Restate the entries below in full, exactly as they read, but without pictures.

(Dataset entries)

━━━━━━━━━━

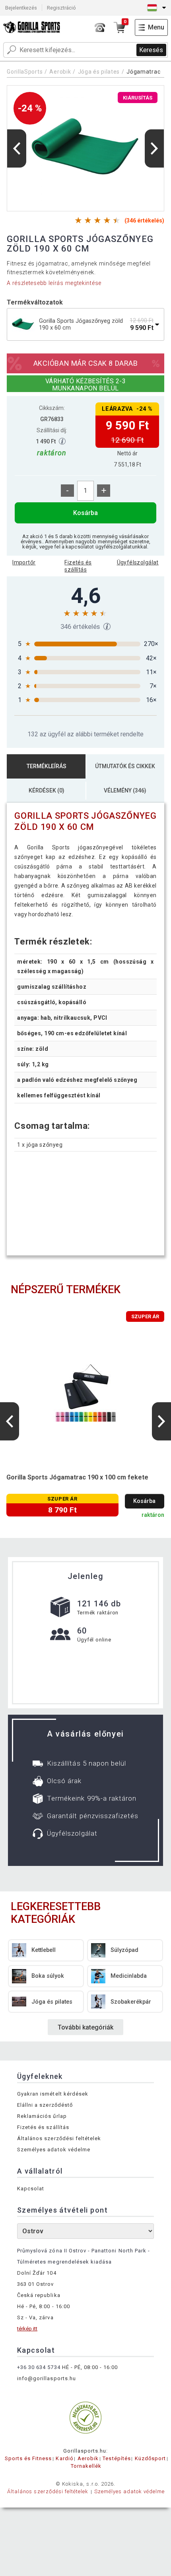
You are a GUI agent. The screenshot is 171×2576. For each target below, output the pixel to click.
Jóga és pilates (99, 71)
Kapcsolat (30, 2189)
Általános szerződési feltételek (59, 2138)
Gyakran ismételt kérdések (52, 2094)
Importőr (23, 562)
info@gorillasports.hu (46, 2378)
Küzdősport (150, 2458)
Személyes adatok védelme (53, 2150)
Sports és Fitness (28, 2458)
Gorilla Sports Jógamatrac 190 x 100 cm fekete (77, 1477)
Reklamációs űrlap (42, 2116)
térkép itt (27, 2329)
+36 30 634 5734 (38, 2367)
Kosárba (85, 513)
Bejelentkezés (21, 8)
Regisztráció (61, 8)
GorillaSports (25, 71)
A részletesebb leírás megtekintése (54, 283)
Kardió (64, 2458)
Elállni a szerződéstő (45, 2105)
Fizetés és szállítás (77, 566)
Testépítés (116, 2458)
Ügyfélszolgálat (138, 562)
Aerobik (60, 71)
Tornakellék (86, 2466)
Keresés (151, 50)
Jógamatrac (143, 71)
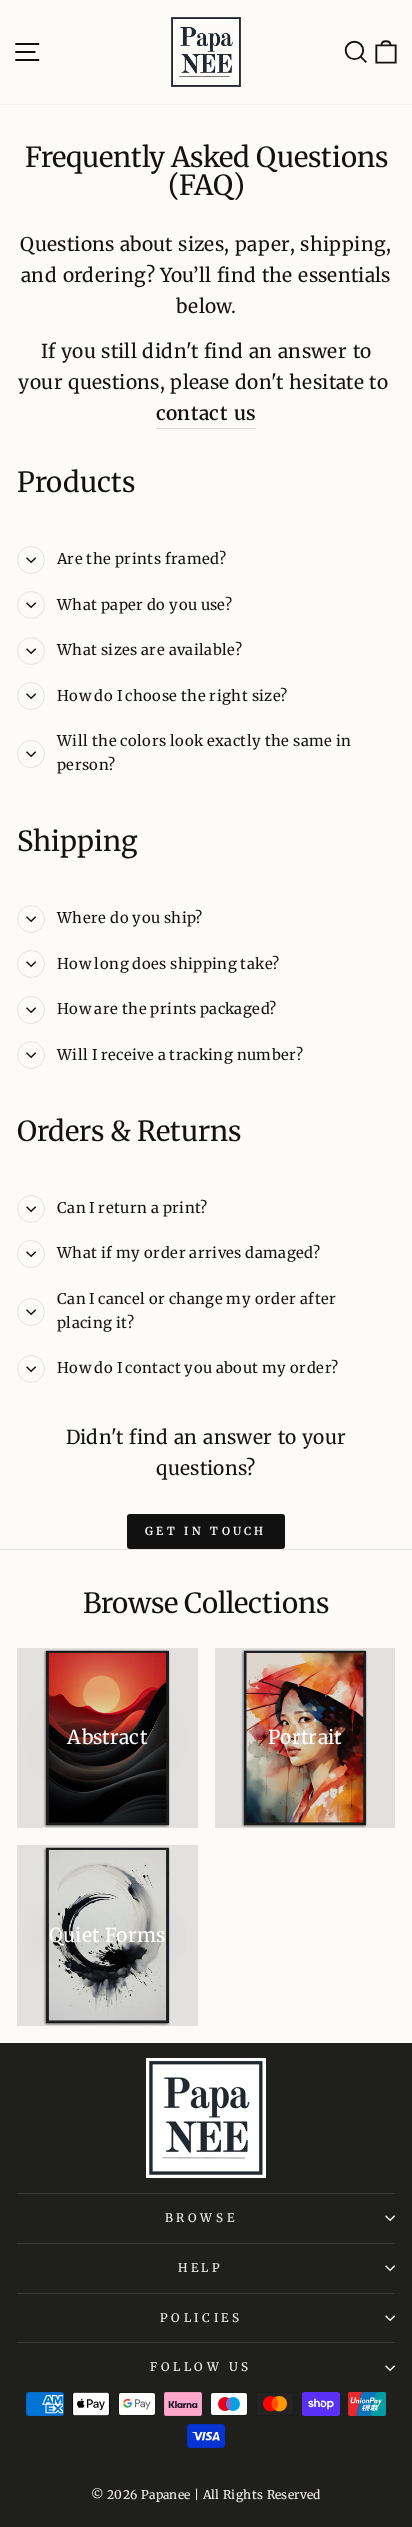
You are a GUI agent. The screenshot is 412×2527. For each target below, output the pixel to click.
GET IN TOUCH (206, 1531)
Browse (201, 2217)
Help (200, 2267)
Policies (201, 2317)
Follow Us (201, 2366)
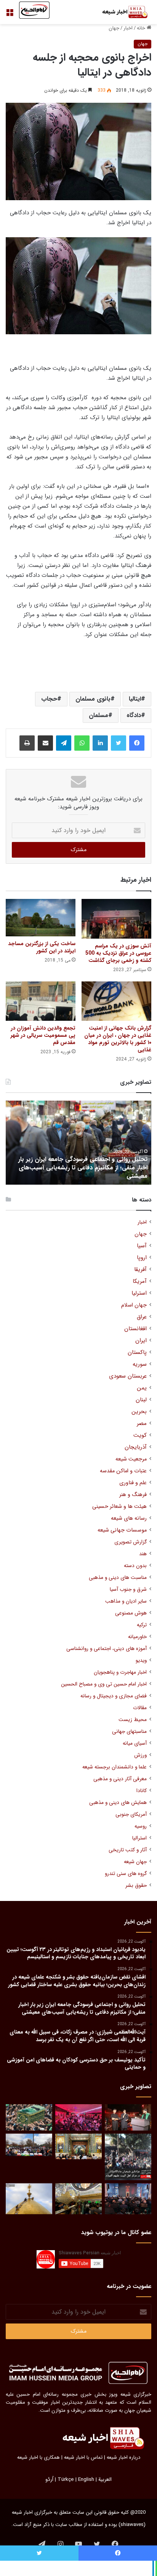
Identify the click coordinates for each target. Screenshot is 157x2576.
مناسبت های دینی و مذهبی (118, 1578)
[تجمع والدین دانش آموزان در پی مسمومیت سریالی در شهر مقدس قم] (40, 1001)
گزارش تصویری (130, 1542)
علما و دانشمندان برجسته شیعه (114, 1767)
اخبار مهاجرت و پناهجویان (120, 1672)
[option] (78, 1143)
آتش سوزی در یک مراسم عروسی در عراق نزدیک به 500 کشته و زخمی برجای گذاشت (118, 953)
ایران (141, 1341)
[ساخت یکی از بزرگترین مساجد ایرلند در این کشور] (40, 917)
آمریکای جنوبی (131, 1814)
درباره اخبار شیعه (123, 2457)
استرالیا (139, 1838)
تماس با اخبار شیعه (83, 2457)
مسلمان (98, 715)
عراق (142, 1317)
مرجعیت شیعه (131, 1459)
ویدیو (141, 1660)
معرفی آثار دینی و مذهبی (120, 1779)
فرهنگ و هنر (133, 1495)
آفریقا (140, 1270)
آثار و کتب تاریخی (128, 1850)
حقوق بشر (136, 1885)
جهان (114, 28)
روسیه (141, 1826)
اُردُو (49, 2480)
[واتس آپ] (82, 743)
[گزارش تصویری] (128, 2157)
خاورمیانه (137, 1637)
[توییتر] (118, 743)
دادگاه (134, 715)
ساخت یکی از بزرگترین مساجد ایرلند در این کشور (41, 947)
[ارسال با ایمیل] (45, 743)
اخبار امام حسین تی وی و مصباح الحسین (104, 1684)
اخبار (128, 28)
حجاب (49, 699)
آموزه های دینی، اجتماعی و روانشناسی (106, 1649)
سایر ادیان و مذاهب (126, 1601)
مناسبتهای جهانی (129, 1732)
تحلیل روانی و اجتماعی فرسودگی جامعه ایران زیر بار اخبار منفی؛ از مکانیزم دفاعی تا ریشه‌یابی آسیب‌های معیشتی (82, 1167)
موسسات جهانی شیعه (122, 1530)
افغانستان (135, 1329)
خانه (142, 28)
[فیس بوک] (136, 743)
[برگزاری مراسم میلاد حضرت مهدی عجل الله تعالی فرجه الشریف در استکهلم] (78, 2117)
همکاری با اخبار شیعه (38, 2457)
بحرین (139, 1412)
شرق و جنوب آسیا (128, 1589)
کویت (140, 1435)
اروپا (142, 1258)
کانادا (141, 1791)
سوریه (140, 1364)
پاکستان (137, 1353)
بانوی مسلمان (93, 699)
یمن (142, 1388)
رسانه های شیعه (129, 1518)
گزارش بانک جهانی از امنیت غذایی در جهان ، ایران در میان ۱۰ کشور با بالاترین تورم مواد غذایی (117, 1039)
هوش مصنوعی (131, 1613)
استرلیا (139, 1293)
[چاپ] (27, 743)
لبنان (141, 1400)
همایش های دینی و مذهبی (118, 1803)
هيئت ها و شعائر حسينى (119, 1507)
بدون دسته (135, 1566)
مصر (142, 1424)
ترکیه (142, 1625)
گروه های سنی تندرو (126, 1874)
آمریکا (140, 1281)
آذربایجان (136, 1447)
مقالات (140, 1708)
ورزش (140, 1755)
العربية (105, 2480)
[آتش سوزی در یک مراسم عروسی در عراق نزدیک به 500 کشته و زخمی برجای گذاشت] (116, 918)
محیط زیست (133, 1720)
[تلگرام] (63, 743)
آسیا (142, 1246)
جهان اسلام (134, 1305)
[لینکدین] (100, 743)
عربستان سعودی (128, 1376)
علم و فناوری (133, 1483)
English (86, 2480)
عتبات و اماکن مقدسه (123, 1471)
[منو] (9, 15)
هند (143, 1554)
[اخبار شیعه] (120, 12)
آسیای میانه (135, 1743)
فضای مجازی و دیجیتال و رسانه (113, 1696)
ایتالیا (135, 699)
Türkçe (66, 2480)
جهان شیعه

━━━━━━━━━━

## Response below
You are a GUI agent. The screenshot is 171×2576. For each target below, output the pixel to click.
Jóga és pilates (99, 71)
Kapcsolat (30, 2189)
Általános szerződési feltételek (59, 2138)
Gyakran ismételt kérdések (52, 2094)
Importőr (23, 562)
info@gorillasports.hu (46, 2378)
Küzdősport (150, 2458)
Személyes adatok védelme (53, 2150)
Sports és Fitness (28, 2458)
Gorilla Sports Jógamatrac 190 x 100 cm fekete (77, 1477)
Reklamációs űrlap (42, 2116)
térkép itt (27, 2329)
+36 30 634 5734 (38, 2367)
Kosárba (85, 513)
Bejelentkezés (21, 8)
Regisztráció (61, 8)
GorillaSports (25, 71)
A részletesebb leírás megtekintése (54, 283)
Kardió (64, 2458)
Elállni a szerződéstő (45, 2105)
Fizetés és szállítás (77, 566)
Testépítés (116, 2458)
Ügyfélszolgálat (138, 562)
Aerobik (60, 71)
Tornakellék (86, 2466)
Keresés (151, 50)
Jógamatrac (143, 71)
You are a GUI agent. The screenshot is 412×2527. For each target below, output the pixel to click.
GET IN TOUCH (206, 1531)
Browse (201, 2217)
Help (200, 2267)
Policies (201, 2317)
Follow Us (201, 2366)
Identify the click coordinates for each target. Screenshot is 157x2576.
مناسبت های دینی و مذهبی (118, 1578)
[تجمع والدین دانش آموزان در پی مسمومیت سریالی در شهر مقدس قم] (40, 1001)
گزارش تصویری (130, 1542)
علما و دانشمندان برجسته شیعه (114, 1767)
اخبار مهاجرت و پناهجویان (120, 1672)
[option] (78, 1143)
آتش سوزی در یک مراسم عروسی در عراق نزدیک به 500 کشته و زخمی برجای گذاشت (118, 953)
ایران (141, 1341)
[ساخت یکی از بزرگترین مساجد ایرلند در این کشور] (40, 917)
آمریکای جنوبی (131, 1814)
درباره اخبار شیعه (123, 2457)
استرالیا (139, 1838)
تماس با اخبار شیعه (83, 2457)
مسلمان (98, 715)
عراق (142, 1317)
مرجعیت شیعه (131, 1459)
ویدیو (141, 1660)
معرفی آثار دینی و مذهبی (120, 1779)
فرهنگ و هنر (133, 1495)
آفریقا (140, 1270)
آثار و کتب تاریخی (128, 1850)
حقوق بشر (136, 1885)
جهان (114, 28)
روسیه (141, 1826)
اُردُو (49, 2480)
[واتس آپ] (82, 743)
[گزارش تصویری] (128, 2157)
خاورمیانه (137, 1637)
[توییتر] (118, 743)
دادگاه (134, 715)
ساخت یکی از بزرگترین مساجد ایرلند در این کشور (41, 947)
[ارسال با ایمیل] (45, 743)
اخبار امام حسین تی وی و مصباح الحسین (104, 1684)
اخبار (128, 28)
حجاب (49, 699)
آموزه های دینی، اجتماعی و روانشناسی (106, 1649)
سایر ادیان و مذاهب (126, 1601)
مناسبتهای جهانی (129, 1732)
تحلیل روانی و اجتماعی فرسودگی جامعه ایران زیر بار اخبار منفی؛ از مکانیزم دفاعی تا ریشه‌یابی آسیب‌های معیشتی (82, 1167)
موسسات جهانی شیعه (122, 1530)
افغانستان (135, 1329)
خانه (142, 28)
[فیس بوک] (136, 743)
[برگزاری مراسم میلاد حضرت مهدی عجل الله تعالی فرجه الشریف در استکهلم] (78, 2117)
همکاری با اخبار شیعه (38, 2457)
بحرین (139, 1412)
شرق و جنوب آسیا (128, 1589)
کویت (140, 1435)
اروپا (142, 1258)
کانادا (141, 1791)
سوریه (140, 1364)
پاکستان (137, 1353)
بانوی مسلمان (93, 699)
یمن (142, 1388)
رسانه های شیعه (129, 1518)
گزارش بانک جهانی از امنیت غذایی در جهان ، ایران در میان ۱۰ کشور با بالاترین تورم مواد غذایی (117, 1039)
هوش مصنوعی (131, 1613)
استرلیا (139, 1293)
[چاپ] (27, 743)
لبنان (141, 1400)
همایش های دینی و مذهبی (118, 1803)
هيئت ها و شعائر حسينى (119, 1507)
بدون دسته (135, 1566)
مصر (142, 1424)
ترکیه (142, 1625)
گروه های سنی تندرو (126, 1874)
آمریکا (140, 1281)
آذربایجان (136, 1447)
مقالات (140, 1708)
ورزش (140, 1755)
العربية (105, 2480)
[آتش سوزی در یک مراسم عروسی در عراق نزدیک به 500 کشته و زخمی برجای گذاشت] (116, 918)
محیط زیست (133, 1720)
[تلگرام] (63, 743)
آسیا (142, 1246)
جهان اسلام (134, 1305)
[لینکدین] (100, 743)
عربستان سعودی (128, 1376)
علم و فناوری (133, 1483)
English (86, 2480)
عتبات و اماکن مقدسه (123, 1471)
[منو] (9, 15)
هند (143, 1554)
[اخبار شیعه] (120, 12)
آسیای میانه (135, 1743)
فضای مجازی و دیجیتال و رسانه (113, 1696)
ایتالیا (135, 699)
Türkçe (66, 2480)
جهان شیعه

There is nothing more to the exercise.